I. Les grandes marches de l’Histoire : mobiliser sans armes
Avant de se concentrer sur le cas marocain, il est important de replacer la Marche Verte dans le contexte des grandes marches mondiales.
1. La Longue Marche – Chine, 1934-1935
La Longue Marche fut une retraite stratégique de 86 000 kilomètres orchestrée par l’Armée rouge chinoise pour échapper aux troupes nationalistes. Bien que militaire, elle devint un symbole de persévérance et de légitimité révolutionnaire. Mao Zedong transforma cette opération en mythe politique, consolidant son pouvoir.
2. La Marche du Sel – Inde, 1930
Gandhi conduisit 241 kilomètres pour protester contre la taxation britannique sur le sel. Les participants, désarmés, défièrent la loi coloniale, démontrant que la résistance pacifique pouvait forcer la main d’un empire. Gandhi déclara : « Nous ne violons pas la loi par rébellion, mais par conscience et vérité. » Cette marche inspira le monde entier et devint un modèle de désobéissance civile.
3. La Marche sur Washington – États-Unis, 1963
Martin Luther King mena 250 000 personnes pour réclamer l’égalité des droits civiques. Son discours « I have a dream » reste un exemple d’efficacité symbolique et médiatique. Les marches afro-américaines ont montré que la visibilité publique et médiatique peut transformer la législation.
4. La Marche sur Rome – Italie, 1922
La Marche de Mussolini, par contraste, illustre la puissance symbolique d’une marche pour légitimer un parti. Mais son objectif était la conquête du pouvoir par la menace, et non par la mobilisation populaire pacifique.
5. Autres marches modernes
Des marches pour les droits des femmes, pour l’environnement ou contre les injustices sociales montrent que l’outil de la marche reste universel, mais son efficacité dépend du contexte, de l’organisation et de l’objectif.
II. La Marche Verte : genèse et stratégie
1. Contexte historique
En 1975, le Sahara occidental était sous administration espagnole. Le Maroc revendiquait ces provinces depuis l’indépendance (1956) et dénonçait la fragmentation coloniale. L’avis consultatif de la CIJ (Cour Internationale de Justice) du 16 octobre 1975 confirma le lien historique et juridique entre le Maroc et le Sahara, sans reconnaître un droit d’indépendance pour la région. Face à l’intransigeance espagnole et aux manœuvres du « Polisario » soutenu par l’Algérie, Hassan II décida de mobiliser la population dans un acte pacifique de souveraineté populaire.
2. Organisation et déroulement
Le 6 novembre 1975, 350 000 citoyens marocains franchirent pacifiquement la frontière saharienne, munis de drapeaux et du Coran, mais sans armes. La logistique mobilisa 10 000 bus, 522 camions et 50 000 volontaires pour l’encadrement. Hassan II expliqua : « Nous n’allons pas à la guerre, nous allons prier et affirmer notre souveraineté par la volonté du peuple. »

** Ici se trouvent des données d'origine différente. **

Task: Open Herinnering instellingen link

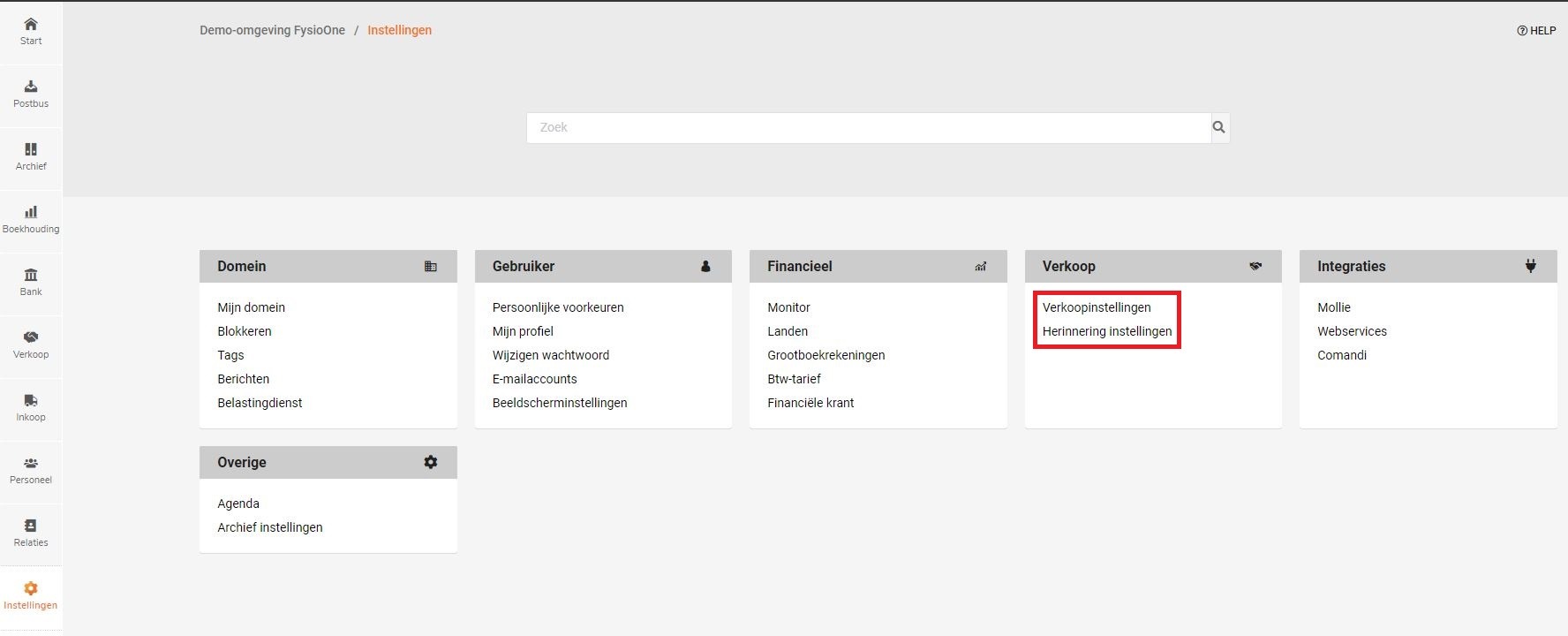Action: click(1107, 331)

Cette marche constitua un acte stratégique : L’Espagne accepta de négocier le retrait, et le Maroc s’appropria progressivement les provinces, tout en respectant les engagements diplomatiques.
3. Objectifs et signification
Politique : démontrer que le Sahara est partie intégrante du Maroc, non un territoire contesté par le peuple.
Diplomatique : créer un fait accompli pacifique, rendant tout recours à la violence inutile.
Symbolique : montrer que le peuple marocain est acteur de sa destinée, sous l’égide de la monarchie.
III. Hassan II : stratège et chef d’orchestre
Hassan II transforma la Marche Verte en outil diplomatique international. Par sa communication, il fit passer le message au monde entier : le Maroc agit légalement, pacifiquement, et avec le soutien populaire. Son discours à Tarfaya et ses lettres aux Nations unies posaient le cadre juridique et moral.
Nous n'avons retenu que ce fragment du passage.